Scratch that…I KNOW I need it. :)
Really, the truths laid out in this Proverb are a major part of one of the things the Lord has been working in me over the past two years. But things have gotten more intense since around February and, since then, I have often found myself in this proverb or reading verses similar to it in content and intent, as well as having many opportunities to apply it to life and be reminded of what it says.
For example… Recently I was involved in an outreach ministry at my church called Alpha. One night, our table leader asked us to turn to Proverbs 16. He then asked me to demonstrate praying scripture back to the Lord. I almost chuckled out loud as I read the verses he asked me to use. They were:
Proverbs 16:1-3 The plans of the heart belong to man, but the answer of the tongue is from the LORD. All the ways of a man are pure in his own eyes, but the LORD weighs the spirit. Commit your work to the LORD, and your plans will be established.

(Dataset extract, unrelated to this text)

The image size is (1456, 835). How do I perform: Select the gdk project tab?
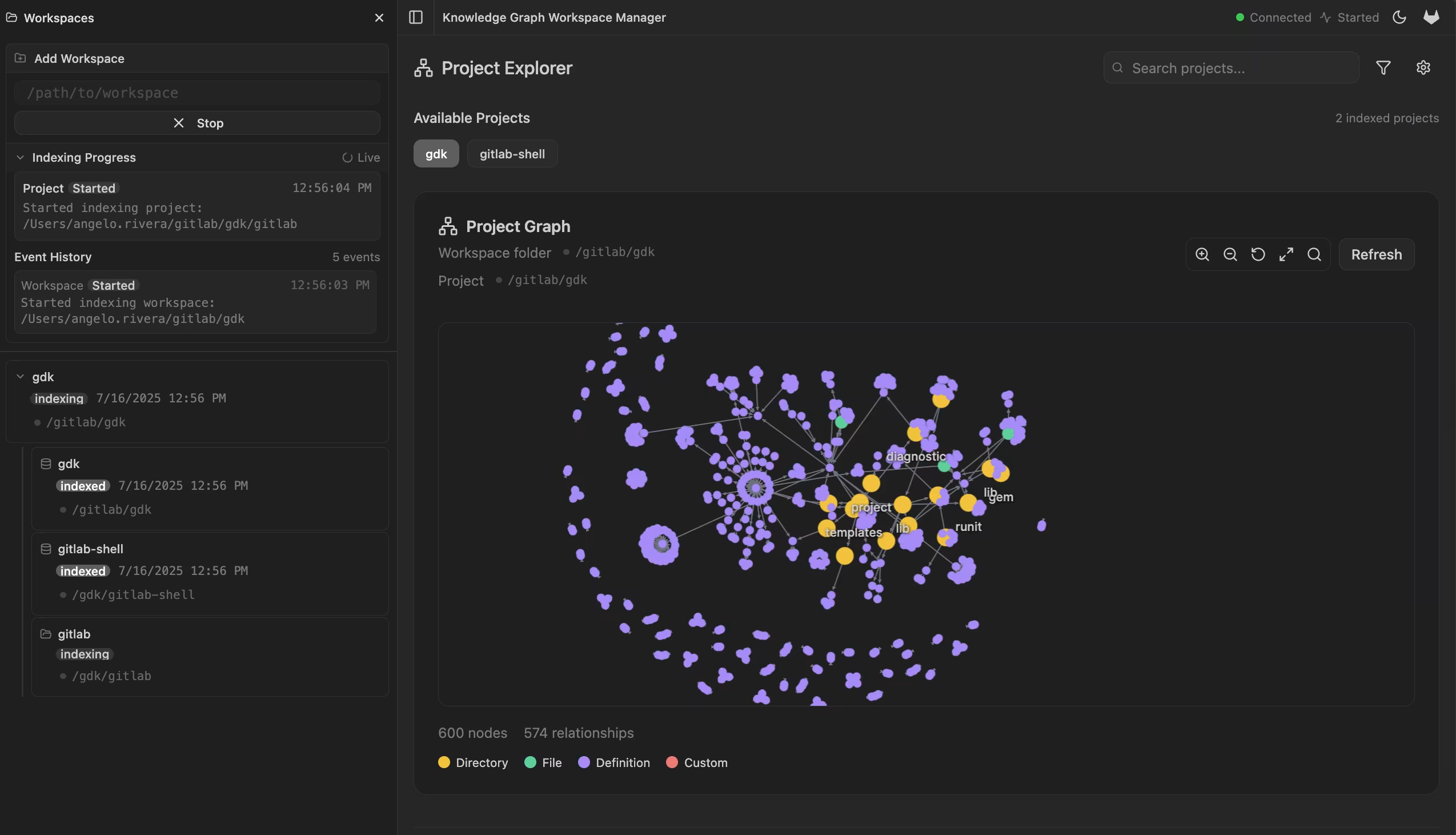click(x=435, y=153)

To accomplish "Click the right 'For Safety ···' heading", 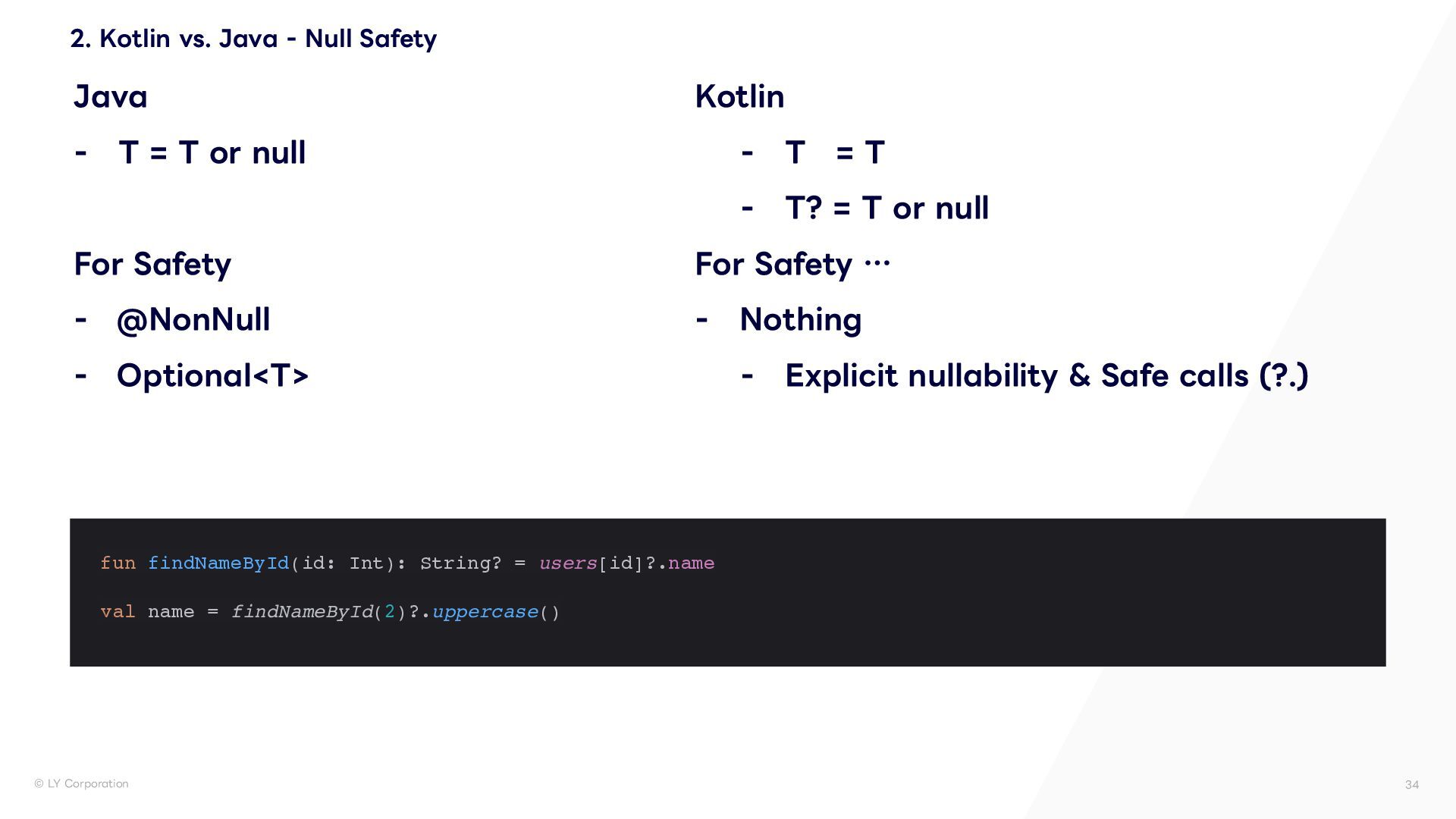I will click(792, 265).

What I think when I read that passage and what I prayed that night was something like this: Lord, you know the plans and hopes that are in my heart. You know how long they’ve been there and how dear they are to me. Please help me to submit them to your will and respond accordingly. Help me not to strive after anything other than knowing more of you and being pleasing to you and trust you to order my steps. Help me to trust your ways and hope for your plans, because you promise that they are good and perfect. You know there are times when I can deceive myself into thinking that what I want is what you want…and you also know in those moments the true condition of my heart…that it is to have what I want and not to necessary to submit to you and your ways. Please help me to see that motivation clearly and repent of it. Help me to submit my hopes and dreams to you and not hold them so tightly that I can’t see what you have or be glad for your plan for me. Help me to desire only that which will bring glory to you and trust you to deliver a hope and a future full of good things.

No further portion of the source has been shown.